[Stored records]
-- Opening Marker --

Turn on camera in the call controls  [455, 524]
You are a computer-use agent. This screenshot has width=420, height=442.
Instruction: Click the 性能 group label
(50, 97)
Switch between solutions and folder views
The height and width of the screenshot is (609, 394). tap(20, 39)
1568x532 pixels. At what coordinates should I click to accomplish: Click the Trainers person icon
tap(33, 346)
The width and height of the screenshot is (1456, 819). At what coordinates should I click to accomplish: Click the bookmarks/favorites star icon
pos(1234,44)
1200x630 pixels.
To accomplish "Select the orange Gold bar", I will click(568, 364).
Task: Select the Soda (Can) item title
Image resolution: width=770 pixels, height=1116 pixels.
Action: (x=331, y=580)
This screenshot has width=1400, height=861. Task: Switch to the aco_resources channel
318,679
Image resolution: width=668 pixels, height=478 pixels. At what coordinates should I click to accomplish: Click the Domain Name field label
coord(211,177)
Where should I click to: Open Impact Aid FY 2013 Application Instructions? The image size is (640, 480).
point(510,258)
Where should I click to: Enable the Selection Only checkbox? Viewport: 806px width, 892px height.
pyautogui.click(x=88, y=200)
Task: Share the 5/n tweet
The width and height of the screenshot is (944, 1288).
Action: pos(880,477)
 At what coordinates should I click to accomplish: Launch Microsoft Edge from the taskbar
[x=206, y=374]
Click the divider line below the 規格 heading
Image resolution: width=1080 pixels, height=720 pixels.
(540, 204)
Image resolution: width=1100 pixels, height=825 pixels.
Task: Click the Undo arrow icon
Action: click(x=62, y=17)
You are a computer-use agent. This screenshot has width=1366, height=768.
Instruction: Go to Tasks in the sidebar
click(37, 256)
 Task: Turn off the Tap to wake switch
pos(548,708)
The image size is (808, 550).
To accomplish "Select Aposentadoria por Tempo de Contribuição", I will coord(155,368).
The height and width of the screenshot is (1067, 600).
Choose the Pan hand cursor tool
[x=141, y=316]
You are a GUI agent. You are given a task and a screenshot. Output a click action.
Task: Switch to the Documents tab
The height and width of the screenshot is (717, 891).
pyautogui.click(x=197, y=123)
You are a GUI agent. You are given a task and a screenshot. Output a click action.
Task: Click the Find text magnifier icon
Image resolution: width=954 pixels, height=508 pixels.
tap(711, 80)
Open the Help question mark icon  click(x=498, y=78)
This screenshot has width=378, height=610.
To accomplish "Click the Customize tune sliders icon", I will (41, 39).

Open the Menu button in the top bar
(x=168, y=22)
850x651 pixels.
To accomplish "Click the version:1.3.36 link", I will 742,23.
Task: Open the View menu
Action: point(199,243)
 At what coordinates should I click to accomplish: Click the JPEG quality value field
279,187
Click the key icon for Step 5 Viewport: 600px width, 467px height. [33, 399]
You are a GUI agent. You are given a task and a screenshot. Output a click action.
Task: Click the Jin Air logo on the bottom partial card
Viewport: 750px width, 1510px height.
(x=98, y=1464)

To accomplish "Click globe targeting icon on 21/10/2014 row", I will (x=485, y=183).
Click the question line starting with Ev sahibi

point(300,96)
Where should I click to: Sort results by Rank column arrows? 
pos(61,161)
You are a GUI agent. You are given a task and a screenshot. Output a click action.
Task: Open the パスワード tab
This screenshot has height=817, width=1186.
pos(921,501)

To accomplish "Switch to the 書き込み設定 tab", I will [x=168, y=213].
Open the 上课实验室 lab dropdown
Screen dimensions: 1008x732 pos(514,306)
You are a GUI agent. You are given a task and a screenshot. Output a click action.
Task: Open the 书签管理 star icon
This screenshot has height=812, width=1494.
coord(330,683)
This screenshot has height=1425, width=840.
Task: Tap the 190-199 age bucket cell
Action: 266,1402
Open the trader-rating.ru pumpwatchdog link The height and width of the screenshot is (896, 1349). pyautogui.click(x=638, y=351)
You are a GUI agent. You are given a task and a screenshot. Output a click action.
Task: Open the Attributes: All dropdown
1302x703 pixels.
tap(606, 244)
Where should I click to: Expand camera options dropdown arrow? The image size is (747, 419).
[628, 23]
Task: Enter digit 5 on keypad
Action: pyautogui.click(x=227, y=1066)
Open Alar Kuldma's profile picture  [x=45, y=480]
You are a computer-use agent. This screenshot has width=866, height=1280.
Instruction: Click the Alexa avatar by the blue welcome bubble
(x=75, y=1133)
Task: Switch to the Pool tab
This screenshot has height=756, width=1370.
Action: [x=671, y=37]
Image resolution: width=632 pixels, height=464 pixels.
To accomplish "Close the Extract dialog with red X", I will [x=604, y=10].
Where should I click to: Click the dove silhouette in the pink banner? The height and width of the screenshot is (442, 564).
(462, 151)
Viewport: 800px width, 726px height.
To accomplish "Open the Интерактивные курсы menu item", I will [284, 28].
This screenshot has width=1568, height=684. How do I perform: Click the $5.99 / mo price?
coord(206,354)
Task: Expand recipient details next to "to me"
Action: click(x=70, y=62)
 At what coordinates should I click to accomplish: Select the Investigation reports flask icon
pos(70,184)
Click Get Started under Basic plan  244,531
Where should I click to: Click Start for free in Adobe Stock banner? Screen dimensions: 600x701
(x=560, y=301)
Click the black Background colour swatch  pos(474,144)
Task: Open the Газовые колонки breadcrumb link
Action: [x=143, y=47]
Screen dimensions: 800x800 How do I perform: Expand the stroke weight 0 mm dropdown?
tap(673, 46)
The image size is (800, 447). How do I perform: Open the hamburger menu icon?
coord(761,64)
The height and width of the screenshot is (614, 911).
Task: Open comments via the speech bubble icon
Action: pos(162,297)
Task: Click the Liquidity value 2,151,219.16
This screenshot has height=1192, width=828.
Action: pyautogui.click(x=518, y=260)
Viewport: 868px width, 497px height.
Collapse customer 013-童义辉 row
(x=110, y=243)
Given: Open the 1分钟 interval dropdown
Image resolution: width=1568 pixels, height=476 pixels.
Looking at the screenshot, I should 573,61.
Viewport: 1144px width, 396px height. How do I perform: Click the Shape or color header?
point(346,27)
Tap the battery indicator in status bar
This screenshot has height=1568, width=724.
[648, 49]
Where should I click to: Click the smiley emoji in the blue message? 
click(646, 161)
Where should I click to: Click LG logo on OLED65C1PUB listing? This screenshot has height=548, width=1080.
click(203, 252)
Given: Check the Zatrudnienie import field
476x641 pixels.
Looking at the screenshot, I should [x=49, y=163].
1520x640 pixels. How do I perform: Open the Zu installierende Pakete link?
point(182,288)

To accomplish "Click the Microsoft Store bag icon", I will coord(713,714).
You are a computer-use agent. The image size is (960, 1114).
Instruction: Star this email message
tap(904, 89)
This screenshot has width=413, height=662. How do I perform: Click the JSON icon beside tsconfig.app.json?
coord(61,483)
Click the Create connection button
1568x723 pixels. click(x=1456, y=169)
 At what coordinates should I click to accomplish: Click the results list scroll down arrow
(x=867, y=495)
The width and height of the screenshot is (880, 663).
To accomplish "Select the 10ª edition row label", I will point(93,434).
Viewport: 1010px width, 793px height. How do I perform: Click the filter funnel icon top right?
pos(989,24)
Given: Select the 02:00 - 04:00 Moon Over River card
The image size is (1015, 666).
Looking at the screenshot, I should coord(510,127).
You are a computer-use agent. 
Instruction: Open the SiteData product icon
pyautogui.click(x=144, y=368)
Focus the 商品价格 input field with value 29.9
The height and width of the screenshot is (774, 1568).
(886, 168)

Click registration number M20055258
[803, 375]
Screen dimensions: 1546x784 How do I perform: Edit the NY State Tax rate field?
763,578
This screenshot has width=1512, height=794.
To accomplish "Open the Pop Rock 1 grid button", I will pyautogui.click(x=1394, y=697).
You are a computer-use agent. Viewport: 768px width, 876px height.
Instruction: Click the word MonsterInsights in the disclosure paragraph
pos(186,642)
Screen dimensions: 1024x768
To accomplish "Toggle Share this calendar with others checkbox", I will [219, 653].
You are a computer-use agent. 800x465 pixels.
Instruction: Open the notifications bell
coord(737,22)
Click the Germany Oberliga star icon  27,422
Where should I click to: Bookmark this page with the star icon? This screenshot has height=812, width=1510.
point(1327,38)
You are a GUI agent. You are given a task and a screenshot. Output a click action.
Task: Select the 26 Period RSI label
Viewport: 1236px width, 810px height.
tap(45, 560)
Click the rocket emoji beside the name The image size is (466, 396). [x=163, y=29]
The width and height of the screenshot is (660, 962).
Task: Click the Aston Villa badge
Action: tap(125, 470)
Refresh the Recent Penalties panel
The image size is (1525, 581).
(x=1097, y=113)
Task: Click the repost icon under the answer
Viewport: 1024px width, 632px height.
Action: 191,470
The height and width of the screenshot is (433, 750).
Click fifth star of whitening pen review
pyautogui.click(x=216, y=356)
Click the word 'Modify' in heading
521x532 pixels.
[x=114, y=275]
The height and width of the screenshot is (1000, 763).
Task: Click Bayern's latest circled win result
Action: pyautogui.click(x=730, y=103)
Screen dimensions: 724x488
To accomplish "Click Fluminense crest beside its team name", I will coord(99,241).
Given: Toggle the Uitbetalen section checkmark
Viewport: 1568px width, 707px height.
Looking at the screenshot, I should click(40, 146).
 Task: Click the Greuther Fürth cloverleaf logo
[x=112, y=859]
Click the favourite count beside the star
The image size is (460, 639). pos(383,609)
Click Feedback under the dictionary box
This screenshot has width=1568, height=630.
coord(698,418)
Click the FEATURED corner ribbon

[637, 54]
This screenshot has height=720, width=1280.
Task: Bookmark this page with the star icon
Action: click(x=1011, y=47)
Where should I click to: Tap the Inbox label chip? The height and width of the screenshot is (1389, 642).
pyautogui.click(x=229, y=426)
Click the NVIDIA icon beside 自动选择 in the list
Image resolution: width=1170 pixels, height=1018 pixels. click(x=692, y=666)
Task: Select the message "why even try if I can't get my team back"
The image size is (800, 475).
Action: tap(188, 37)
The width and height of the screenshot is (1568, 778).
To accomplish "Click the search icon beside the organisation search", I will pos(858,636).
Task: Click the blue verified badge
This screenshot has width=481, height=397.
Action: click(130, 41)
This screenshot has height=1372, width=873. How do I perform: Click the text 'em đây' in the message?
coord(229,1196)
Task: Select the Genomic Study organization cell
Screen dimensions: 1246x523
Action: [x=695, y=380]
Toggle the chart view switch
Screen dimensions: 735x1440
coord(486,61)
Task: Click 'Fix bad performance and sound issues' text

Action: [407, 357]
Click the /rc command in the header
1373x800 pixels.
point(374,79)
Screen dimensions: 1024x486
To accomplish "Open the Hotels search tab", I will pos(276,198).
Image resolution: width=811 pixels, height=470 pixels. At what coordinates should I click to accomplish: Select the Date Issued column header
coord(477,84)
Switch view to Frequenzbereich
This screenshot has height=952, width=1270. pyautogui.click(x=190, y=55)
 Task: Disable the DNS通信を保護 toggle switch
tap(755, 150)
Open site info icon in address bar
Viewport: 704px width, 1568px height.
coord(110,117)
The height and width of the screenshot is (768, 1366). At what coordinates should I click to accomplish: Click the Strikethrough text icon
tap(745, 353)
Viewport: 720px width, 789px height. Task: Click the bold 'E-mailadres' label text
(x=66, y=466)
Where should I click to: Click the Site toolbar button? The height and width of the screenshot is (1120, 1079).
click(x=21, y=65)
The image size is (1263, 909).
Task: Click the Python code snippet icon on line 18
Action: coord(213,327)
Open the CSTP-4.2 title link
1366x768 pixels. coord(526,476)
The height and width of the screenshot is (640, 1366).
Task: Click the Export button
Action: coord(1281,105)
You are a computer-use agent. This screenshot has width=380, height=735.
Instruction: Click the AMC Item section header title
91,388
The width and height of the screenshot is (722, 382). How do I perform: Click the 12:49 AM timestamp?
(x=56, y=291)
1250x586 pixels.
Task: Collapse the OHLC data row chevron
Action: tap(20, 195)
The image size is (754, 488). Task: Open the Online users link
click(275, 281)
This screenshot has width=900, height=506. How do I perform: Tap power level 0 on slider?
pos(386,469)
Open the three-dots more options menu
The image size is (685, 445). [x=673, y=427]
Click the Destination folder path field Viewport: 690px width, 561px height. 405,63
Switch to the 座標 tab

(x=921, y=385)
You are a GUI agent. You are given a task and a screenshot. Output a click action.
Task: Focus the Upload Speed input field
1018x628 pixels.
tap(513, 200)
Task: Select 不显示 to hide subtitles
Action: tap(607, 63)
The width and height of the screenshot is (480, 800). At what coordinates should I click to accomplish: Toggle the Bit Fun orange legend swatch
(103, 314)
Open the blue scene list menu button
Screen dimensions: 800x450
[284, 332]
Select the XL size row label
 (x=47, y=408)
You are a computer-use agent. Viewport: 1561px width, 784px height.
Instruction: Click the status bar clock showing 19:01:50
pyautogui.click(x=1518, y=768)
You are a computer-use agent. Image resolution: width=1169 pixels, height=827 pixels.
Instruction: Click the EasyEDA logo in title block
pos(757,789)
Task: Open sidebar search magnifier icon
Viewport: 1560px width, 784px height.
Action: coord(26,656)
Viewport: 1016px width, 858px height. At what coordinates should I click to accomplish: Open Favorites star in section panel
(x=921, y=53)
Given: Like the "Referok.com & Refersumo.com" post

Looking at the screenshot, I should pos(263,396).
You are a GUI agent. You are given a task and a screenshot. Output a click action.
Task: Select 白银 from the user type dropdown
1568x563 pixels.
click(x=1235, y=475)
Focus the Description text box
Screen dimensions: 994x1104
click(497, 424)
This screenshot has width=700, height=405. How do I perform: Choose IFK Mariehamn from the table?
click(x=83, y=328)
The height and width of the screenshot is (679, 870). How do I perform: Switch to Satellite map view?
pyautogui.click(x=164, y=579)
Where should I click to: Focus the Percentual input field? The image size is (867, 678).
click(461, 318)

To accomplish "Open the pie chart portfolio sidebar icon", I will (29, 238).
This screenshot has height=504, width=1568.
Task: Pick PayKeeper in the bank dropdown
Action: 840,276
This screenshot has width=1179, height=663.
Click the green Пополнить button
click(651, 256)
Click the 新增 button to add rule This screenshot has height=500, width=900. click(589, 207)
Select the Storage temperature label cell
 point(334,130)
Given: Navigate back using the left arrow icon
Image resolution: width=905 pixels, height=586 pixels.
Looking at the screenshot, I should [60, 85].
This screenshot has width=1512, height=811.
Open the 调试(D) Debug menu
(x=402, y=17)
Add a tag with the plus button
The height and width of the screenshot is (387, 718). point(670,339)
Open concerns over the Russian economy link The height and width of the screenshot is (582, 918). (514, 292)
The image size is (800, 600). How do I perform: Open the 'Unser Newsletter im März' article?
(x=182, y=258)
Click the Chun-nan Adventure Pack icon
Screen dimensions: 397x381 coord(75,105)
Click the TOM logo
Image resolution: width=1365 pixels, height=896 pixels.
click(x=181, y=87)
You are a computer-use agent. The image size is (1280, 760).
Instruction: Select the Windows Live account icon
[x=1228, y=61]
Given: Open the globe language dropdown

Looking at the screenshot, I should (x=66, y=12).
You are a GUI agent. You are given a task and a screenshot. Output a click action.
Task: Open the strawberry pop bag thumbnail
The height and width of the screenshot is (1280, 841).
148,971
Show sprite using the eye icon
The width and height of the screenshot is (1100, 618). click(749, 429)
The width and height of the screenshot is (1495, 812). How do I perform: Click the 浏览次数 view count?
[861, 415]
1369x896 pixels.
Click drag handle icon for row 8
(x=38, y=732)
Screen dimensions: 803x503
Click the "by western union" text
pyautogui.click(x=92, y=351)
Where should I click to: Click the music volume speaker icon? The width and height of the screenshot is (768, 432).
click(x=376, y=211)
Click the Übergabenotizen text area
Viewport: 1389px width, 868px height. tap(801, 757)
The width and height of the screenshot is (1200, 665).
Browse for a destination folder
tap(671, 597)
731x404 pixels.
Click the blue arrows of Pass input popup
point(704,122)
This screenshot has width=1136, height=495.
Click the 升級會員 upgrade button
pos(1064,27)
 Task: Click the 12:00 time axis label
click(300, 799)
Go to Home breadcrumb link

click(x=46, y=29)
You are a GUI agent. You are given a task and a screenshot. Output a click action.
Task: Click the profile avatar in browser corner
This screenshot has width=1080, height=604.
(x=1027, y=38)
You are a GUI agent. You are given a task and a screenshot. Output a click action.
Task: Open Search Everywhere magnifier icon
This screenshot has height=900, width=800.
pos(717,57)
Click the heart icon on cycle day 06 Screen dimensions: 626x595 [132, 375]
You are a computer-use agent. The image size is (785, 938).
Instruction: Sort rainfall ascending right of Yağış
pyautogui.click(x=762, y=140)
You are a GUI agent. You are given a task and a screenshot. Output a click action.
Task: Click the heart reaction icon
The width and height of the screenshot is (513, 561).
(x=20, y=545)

-- Closing Marker --

Gather up every line in the data above that contains the word "card", copying each one.

§ Solution to this task:
Task: Click the Jin Air logo on the bottom partial card
Given: Select the 02:00 - 04:00 Moon Over River card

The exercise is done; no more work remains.